Garda bosses say the “unprecedented” number of gangland convictions in the courts in the last fortnight highlights the “unrelenting” approach of State agencies to tackling organised crime.
Assistant commissioner, Special Crime Operations, John O’Driscoll, said a total of nine people, all linked to the Kinahan crime cartel, have received significant sentences since July 15.
This includes six people sentenced yesterday, including five members of two separate ‘hit teams’ working for the cartel, and a sixth member sentenced for a large heroin haul.
Mr O’Driscoll said that since the Regency Hotel assault in February 2016, the State was presented with a serious scenario and there was a suggestion An Garda Síochána was not prepared.
He said that “coming out of a recession, there was probably some truth to that”.
Since then, various Garda units have adopted a “consistent and unrelenting approach” by gathering intelligence and targeting particular gangs, he said.
The assistant commissioner was speaking at a press conference, flanked by Chief Superintendent Angela Willis, Detective Superintendent Seamus Boland, and Detective Inspectors Dave Gallagher and DI Noel Browne, all of the Drugs and Organised Crime Bureau. Detective Chief Superintendent Pat Clavin, head of the Criminal Assets Bureau, also attended.
Mr O’Driscoll said the successes in the courts reflected 2009 anti-gangland legislation, subject to yearly renewal by the Oireachtas, which refers certain offences to the non-jury Special Criminal Court unless the DPP directs otherwise.

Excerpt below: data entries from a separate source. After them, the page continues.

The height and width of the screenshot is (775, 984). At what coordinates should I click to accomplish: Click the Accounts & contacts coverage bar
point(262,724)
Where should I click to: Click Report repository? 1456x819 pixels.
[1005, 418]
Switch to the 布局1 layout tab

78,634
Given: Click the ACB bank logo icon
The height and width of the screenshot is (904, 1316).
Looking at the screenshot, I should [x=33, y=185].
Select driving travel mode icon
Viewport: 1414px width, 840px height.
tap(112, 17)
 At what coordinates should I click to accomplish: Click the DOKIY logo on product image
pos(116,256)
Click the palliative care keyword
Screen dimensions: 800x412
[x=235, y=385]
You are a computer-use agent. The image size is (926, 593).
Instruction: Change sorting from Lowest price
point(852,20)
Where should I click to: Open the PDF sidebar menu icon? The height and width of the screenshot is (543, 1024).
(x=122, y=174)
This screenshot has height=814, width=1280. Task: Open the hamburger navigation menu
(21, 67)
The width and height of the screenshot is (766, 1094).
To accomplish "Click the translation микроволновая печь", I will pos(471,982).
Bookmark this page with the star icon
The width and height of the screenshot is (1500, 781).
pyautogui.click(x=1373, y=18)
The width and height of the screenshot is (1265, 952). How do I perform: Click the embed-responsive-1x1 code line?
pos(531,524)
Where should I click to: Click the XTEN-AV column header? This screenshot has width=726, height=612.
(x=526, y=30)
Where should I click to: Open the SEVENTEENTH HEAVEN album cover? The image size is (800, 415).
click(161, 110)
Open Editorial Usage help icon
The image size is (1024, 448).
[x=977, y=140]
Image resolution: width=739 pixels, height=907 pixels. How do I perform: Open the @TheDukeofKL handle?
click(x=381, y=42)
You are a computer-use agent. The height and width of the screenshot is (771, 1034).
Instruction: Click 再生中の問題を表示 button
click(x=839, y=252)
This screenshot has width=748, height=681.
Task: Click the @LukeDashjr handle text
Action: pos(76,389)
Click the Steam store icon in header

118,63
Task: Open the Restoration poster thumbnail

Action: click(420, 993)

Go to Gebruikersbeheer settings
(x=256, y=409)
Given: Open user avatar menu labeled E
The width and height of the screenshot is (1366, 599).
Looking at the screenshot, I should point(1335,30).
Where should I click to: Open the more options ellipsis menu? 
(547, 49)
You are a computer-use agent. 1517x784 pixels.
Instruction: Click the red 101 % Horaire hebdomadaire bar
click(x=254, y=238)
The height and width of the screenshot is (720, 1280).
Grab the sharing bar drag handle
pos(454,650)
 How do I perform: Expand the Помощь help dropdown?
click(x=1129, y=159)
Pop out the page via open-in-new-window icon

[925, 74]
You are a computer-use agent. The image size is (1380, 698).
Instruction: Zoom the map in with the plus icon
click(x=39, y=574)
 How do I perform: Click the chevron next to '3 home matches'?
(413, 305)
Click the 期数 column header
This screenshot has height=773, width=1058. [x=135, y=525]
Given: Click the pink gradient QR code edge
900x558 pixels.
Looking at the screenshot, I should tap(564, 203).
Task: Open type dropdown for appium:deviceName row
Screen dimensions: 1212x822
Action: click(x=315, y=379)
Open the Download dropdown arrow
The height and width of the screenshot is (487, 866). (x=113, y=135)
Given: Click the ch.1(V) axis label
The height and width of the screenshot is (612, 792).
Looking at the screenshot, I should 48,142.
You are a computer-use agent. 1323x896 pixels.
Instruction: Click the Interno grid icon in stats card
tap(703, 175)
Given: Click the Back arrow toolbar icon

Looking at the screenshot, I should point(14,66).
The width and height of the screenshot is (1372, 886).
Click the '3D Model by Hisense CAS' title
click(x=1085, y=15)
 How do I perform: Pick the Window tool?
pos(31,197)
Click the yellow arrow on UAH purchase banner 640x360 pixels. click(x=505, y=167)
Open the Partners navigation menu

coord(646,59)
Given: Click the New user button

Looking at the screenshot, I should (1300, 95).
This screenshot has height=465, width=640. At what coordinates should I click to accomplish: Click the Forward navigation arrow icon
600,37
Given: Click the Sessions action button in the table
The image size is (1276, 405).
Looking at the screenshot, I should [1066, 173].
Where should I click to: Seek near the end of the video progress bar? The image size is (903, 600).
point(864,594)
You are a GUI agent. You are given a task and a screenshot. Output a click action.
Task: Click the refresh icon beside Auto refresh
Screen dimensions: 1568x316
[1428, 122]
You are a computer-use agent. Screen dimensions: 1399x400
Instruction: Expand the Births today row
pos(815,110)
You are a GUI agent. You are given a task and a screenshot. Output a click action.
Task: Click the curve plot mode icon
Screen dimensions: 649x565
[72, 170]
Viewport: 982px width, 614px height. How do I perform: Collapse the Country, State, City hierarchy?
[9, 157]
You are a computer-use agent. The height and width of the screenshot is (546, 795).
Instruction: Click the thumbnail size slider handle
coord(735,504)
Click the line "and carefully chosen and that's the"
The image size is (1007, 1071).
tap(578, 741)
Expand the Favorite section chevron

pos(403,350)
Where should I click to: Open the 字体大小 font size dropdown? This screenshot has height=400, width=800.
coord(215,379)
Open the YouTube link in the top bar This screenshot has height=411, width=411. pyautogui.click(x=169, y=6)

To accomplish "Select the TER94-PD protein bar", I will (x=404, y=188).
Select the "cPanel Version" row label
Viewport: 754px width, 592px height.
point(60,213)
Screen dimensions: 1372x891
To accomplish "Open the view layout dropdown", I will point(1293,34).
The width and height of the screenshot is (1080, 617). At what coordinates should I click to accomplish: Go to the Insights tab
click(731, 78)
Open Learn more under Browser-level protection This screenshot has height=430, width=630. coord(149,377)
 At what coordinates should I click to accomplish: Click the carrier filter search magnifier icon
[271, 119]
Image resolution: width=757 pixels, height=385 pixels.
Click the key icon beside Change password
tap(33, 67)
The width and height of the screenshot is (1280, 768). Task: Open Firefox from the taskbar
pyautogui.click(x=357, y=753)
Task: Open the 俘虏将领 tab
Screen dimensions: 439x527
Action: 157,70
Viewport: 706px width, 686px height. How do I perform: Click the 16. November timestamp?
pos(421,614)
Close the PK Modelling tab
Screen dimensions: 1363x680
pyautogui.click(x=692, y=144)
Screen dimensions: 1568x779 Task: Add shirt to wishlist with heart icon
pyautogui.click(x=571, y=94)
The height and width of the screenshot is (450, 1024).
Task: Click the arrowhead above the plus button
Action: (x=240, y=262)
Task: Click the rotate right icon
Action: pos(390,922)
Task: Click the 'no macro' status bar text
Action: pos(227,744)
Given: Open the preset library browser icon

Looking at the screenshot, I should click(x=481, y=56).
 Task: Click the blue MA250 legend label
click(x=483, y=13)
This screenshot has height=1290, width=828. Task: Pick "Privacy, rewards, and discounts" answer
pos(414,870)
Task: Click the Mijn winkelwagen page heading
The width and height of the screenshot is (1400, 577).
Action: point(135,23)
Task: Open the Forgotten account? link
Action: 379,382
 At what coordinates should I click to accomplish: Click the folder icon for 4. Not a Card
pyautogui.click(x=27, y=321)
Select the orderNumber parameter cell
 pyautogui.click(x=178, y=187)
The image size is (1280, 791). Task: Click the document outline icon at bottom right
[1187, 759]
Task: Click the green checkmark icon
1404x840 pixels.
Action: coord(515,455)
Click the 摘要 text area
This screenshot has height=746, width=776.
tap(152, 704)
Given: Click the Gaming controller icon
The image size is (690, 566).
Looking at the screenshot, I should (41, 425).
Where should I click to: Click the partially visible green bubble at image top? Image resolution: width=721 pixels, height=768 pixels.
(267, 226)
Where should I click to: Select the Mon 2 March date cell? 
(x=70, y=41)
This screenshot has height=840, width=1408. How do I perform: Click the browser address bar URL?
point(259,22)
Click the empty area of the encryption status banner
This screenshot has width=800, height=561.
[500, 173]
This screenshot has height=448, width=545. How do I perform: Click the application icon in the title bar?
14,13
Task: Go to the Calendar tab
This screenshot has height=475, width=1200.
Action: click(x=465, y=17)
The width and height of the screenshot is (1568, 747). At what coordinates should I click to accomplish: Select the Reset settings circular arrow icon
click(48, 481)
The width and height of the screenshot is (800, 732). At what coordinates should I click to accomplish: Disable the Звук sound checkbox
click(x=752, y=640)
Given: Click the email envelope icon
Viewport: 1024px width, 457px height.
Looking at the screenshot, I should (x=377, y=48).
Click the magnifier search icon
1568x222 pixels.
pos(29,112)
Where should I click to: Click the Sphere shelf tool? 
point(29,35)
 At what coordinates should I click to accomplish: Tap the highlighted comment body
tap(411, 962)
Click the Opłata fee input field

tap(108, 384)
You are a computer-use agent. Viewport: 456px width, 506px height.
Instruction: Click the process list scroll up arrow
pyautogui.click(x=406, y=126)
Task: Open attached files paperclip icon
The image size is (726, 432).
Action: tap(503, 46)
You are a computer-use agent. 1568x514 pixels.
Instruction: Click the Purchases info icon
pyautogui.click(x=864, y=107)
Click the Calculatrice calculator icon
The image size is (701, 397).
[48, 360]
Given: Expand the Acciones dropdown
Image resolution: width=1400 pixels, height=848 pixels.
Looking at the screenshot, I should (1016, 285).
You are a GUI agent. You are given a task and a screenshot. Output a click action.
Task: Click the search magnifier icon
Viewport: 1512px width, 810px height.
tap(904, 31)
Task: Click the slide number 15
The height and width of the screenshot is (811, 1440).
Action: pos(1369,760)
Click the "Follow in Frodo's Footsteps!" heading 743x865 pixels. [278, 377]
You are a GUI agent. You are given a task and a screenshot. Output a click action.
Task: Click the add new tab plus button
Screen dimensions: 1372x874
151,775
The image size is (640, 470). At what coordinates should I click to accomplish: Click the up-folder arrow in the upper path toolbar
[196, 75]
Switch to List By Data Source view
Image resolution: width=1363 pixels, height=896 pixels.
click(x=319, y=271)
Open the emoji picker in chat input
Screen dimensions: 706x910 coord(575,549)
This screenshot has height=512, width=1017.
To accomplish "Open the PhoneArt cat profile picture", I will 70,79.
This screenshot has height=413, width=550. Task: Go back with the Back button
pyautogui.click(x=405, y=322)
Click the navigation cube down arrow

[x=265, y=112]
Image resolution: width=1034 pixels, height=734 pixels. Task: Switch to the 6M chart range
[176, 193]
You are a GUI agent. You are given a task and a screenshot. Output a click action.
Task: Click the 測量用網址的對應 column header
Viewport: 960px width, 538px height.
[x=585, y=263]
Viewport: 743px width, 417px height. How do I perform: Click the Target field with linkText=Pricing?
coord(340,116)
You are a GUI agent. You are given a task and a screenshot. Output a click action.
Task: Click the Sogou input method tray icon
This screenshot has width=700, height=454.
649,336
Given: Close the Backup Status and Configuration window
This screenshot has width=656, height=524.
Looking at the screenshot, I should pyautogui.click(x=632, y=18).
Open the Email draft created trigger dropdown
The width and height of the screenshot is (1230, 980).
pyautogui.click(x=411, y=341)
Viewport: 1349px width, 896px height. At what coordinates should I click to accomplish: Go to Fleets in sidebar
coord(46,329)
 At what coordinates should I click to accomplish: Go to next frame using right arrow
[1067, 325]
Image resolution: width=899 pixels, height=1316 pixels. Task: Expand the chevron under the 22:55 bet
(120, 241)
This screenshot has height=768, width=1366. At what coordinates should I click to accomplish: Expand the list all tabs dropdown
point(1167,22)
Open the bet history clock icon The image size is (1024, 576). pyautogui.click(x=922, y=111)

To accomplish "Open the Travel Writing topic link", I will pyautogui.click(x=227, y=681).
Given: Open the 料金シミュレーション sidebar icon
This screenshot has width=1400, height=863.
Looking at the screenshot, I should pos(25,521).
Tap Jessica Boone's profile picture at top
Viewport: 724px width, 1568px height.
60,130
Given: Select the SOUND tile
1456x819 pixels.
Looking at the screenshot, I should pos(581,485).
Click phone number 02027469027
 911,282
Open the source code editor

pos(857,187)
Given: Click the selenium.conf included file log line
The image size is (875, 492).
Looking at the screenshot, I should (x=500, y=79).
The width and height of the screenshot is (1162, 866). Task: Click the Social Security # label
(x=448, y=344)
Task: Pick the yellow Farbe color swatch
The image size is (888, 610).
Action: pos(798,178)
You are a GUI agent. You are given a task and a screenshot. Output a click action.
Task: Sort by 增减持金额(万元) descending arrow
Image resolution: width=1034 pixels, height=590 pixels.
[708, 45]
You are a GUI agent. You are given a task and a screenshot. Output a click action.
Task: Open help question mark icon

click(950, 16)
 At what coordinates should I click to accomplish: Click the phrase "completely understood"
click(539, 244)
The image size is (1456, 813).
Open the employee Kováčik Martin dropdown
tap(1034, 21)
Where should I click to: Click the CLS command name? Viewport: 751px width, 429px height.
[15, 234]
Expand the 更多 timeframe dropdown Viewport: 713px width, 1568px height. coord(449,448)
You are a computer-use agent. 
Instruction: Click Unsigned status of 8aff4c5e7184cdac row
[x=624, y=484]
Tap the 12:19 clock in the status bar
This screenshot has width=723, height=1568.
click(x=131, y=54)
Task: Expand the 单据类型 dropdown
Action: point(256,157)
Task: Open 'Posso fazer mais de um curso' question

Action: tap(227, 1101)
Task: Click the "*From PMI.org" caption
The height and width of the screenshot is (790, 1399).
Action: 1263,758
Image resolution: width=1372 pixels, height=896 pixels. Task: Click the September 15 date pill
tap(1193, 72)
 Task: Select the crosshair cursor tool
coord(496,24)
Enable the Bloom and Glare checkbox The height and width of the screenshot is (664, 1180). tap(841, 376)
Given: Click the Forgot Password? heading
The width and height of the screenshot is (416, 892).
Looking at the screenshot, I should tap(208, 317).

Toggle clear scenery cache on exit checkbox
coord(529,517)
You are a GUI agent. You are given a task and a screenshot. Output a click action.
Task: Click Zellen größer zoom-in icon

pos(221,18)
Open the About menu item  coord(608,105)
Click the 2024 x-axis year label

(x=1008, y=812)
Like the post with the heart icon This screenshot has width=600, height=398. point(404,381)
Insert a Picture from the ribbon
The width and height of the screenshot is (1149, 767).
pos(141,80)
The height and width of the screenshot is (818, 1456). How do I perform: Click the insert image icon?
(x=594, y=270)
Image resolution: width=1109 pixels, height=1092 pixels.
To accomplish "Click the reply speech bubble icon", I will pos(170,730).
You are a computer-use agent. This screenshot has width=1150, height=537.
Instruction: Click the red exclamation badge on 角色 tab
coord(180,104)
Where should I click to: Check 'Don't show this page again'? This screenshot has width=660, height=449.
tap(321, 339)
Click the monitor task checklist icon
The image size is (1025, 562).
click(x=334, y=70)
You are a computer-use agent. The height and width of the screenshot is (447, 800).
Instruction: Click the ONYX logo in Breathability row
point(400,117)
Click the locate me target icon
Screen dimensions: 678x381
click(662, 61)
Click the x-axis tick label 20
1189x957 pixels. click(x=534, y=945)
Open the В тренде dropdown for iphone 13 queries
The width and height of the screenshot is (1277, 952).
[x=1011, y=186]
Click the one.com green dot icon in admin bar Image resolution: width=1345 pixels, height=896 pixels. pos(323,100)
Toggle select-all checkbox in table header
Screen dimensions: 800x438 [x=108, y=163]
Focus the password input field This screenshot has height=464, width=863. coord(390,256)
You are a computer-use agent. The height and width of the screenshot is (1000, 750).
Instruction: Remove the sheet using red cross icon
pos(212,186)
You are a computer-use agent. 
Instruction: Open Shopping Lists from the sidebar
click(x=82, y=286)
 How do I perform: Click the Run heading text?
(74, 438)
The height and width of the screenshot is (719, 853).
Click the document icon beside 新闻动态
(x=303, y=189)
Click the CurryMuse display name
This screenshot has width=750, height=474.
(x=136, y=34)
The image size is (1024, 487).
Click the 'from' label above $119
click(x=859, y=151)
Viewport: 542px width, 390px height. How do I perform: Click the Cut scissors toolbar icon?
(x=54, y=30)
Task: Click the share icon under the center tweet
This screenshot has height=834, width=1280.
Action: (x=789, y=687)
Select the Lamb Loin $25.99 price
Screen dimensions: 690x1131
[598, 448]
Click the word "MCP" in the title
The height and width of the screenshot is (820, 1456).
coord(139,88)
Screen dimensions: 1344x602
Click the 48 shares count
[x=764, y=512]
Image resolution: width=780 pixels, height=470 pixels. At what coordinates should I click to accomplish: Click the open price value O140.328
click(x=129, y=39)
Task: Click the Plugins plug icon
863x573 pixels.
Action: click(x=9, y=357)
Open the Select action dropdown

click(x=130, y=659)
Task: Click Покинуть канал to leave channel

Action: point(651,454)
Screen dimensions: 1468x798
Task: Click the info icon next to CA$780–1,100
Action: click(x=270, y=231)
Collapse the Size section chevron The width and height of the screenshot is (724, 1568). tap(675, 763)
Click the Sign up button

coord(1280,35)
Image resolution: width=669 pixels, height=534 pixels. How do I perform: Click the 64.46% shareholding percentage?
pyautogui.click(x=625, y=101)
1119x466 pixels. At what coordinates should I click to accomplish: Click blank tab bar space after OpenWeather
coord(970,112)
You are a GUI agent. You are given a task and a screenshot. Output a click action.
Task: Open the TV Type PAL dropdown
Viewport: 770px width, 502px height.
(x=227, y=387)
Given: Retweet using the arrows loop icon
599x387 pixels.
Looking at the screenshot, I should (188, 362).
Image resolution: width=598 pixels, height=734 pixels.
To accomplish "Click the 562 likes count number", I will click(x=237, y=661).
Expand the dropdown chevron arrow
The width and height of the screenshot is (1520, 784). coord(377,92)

He said since the establishment of the Drugs and Organised Crime Bureau in March 2015, the bureau has seized drugs with an estimated street value of €158m, cash worth €10m. It also seized 101 firearms, including assault rifles, and 3,300 rounds of ammunition.
Mr O’Driscoll said this included the Kinahan cartel gun “warehouse” in Greenogue in January 2017, in which 15 firearms were seized. In total, 651 arrests have been made.
Det Supt Boland said the unit also carried out 64 ‘threat to life’ operations, where the bureau intervened to prevent gangland assassinations of rivals.
Referring to the Kinahan crime cartel, Mr O’Driscoll said the Garda’s ultimate aim is to dismantle the organisation — as it is with all such groupings, he added, adding it was their target for all gangs.
“Clearly, some have engaged in criminal activity to a more significant extent that others, particularly those with an international dimension, and the more of those that are convicted the more likely we are to achieve that,” he said.
He welcomed comments from Mr Justice Tony Hunt at the Special Criminal Court regarding the professionalism and conduct of Garda units and the personal risk members took in intercepting the hit teams.
He pointed out that, overall, there had been a 25% reduction in murders up to June this year, compared to the same period last year.